Determine how many lines below contain the string "will" and give that number without anything else.
---
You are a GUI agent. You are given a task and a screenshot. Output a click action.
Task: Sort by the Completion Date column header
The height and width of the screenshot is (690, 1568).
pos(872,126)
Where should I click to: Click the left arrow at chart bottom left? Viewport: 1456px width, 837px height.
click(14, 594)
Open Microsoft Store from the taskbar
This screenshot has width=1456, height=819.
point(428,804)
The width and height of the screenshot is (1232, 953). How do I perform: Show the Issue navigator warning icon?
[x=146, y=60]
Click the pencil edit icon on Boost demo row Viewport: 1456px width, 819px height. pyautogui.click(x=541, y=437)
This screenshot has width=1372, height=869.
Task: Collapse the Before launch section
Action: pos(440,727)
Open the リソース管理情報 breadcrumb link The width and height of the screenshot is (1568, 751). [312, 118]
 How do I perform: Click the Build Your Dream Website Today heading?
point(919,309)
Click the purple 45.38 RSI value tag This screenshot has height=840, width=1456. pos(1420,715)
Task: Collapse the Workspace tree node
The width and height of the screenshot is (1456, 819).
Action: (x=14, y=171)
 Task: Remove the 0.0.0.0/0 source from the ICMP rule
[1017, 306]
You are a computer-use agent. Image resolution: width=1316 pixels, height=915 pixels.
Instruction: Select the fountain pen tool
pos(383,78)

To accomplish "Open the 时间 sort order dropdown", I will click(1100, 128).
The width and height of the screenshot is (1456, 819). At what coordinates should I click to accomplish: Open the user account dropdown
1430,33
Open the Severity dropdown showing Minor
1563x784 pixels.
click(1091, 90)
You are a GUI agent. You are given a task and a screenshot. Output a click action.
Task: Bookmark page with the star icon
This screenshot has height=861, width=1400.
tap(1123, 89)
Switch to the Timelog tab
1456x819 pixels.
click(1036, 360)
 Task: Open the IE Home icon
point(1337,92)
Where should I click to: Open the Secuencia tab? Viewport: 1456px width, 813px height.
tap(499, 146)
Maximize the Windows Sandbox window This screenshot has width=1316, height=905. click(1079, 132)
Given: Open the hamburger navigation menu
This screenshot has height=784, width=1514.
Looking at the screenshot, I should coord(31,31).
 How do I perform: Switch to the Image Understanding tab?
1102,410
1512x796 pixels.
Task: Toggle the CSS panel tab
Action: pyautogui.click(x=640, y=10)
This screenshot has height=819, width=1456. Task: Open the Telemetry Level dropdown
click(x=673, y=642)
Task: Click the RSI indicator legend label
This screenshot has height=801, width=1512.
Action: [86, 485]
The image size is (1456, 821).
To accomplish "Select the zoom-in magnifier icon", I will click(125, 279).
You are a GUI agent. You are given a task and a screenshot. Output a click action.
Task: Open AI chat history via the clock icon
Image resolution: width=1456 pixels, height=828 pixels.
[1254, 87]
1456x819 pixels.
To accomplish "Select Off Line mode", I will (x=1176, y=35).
---
» EXERCISE RESULT:
3